Ist schon ein wenig kurios. Da parkt ein Kraftfahrer seinen „normalen“ Pkw (also einen mit Verbrennungsmotor“) an einer Stelle mit der Beschilderung in Gestalt einer blauen Tafel mit weißem „P“ sowie weißer Zusatztafel mit schwarzer Aufschrift „Elektrofahrzeuge während des Ladevorgangs“. Dafür kassiert er ein Knöllchen wegen Verstoßes gegen . §§ 12 Abs. 3 Nr. 2, 49 Abs. 1 Nr. 12 StVO, 24 StVG. Sein Einspruch hat beim AG Essen Erfolg. Dann aber auch die Rechtsbeschwerde der Staatsanwaltschaft beim OLG Hamm, das den Freispruch aufhebt und den betroffenen Kraftfahrer verurteilt. Der OLG Hamm, Beschluss vom 27.05.2014 – 5 RBs 13/14, hat dazu folgende Leitsätze:
- Der Beschilderung in Gestalt einer blauen Tafel mit weißem „P“ sowie weißer Zusatztafel mit schwarzer Aufschrift „Elektrofahrzeuge während des Ladevorgangs“ ist die Bedeutung eines Parkverbotes für andere Fahrzeuge beizumessen.
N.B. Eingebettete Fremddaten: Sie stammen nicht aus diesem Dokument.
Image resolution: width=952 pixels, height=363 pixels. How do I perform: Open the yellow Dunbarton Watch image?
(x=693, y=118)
- Der Erlass eines solchen Verbotes ist ein Verwaltungsakt in Form der Allgemeinverfügung. Aufgrund der sog. Tatbestandswirkung von Verwaltungsakten ist es dem (Verkehrsstraf-)gericht versagt, das Verbot in vollem Umfang auf seine materielle Rechtmäßigkeit zu überprüfen.
- Danach dürfen Rechtswirkungen eines Verwaltungsaktes von einem Gericht, das zu seiner Überprüfung nicht berufen ist, nur dann unbeachtet gelassen werden, wenn er nichtig und damit unwirksam ist (§ 43 Abs. 3, 44 VwVfG NW). Insbesondere ein sog. gesetzloser Verwaltungsakt ist nicht bereits deshalb nichtig, weil er einer gesetzlichen Grundlage entbehrt.
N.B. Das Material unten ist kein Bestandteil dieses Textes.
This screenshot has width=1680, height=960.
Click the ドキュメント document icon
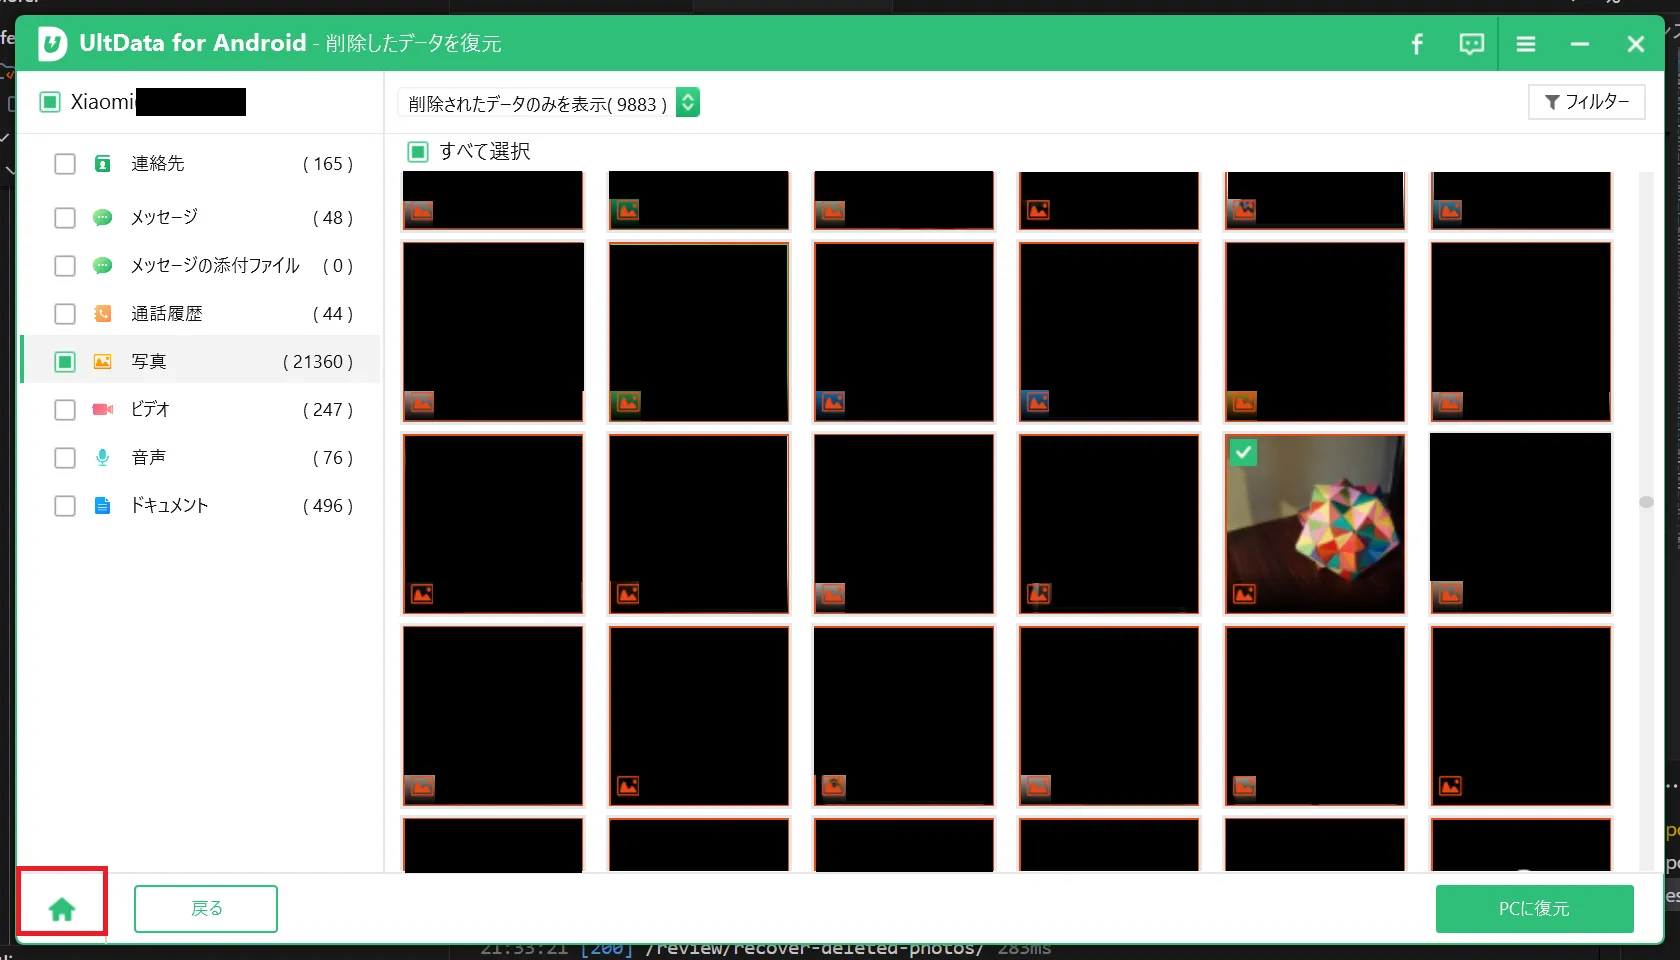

Warum kurios? Nun, das OLG sagt: Keine Rechtsgrundlage, kommt aber dennoch sehr wortreich zur Wirksamkeit der Beschilderung. Vielleicht hätte man es sich einfacher machen können und mal in den OLG Köln, Beschl. v. 12.12.2013 – 1 RBs 349/13 – geschaut. Da hat das OLG Köln nämlich ausgeführt, dass sich die Rechtsgrundlage für das Zusatzzeichen „Elektrofahrzeuge während des Ladevorgangs“ aus § 39 Abs. 3 StVO i.V.m. Anl. 3 zur StVO Nr. 7 ergibt. Nach dessen Satz 2a kann die mit dem Schild 314 gewährte Parkerlaubnis u.a. insbesondere nach Fahrzeugarten beschränkt werden, was wohl auch die Beschränkung auf Elektrofahrzeuge ermöglicht.
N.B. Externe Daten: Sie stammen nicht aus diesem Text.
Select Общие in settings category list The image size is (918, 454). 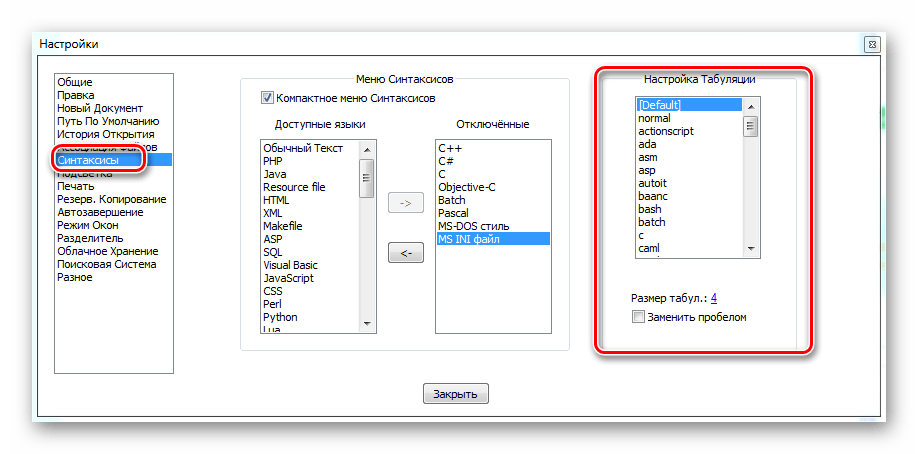coord(75,82)
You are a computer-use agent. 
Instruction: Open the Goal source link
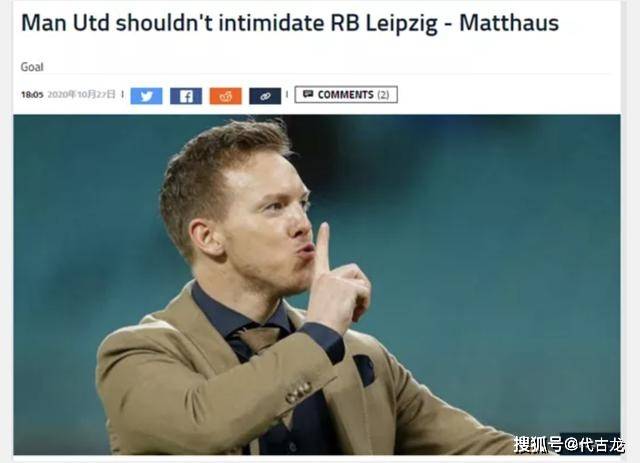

Und: Wenn schon eine eigene Lösung, dann stellt sich aber doch die Frage, ob man nicht dem BGH hätte vorlegen müssen.
Eine Vorlagepflicht an den BGH bestand hier deshalb nicht, weil sich die abweichende Rechtsauffassung nicht auf das Ergebnis auswirkte. Ob ein Verkehrsstrafgericht das Schild für rechtmäßig oder für zwar rechtswidrig, aber jedenfalls nicht nichtig und daher für die Entscheidung über das Bußgeld bindend hält, führt beides zum gleichen Ergebnis, dass das Bußgeld zu verhängen ist. Für die Verkehrsbehörden ist die Argumentation des OLG Hamm natürlich unangenehm, zu klären wäre dies aber vor den Verwaltungsgerichten (wenn sich denn mal einer findet, der gegen einen solchen Elektroautoparkplatz klagt).
Die Überschrift „Parkverstoß ohne Beschilderung? Beim OLG Hamm geht das…“ verstehe wer will. Am Schild haperte es ja nun gerade nicht.
Und mangels tragender Erwägungen zur Ermächtigungsgrundlage für das Schild bestand nicht nur keine Vorlagepflicht, sondern nicht einmal eine Vorlagemöglichkeit.
Sachlich finde ich es bedenklich. Hiess es nicht einmal „Erlaubt ist /Alles/, was nicht ausdrücklich verboten ist.“?
Aber menschlich ist es Klasse, solchen rücksichtslosen Ignoranten einen Denkzettel zu verpassen. Jetzt muss man die Idee nur noch auf die Frauenparkplätze anwenden.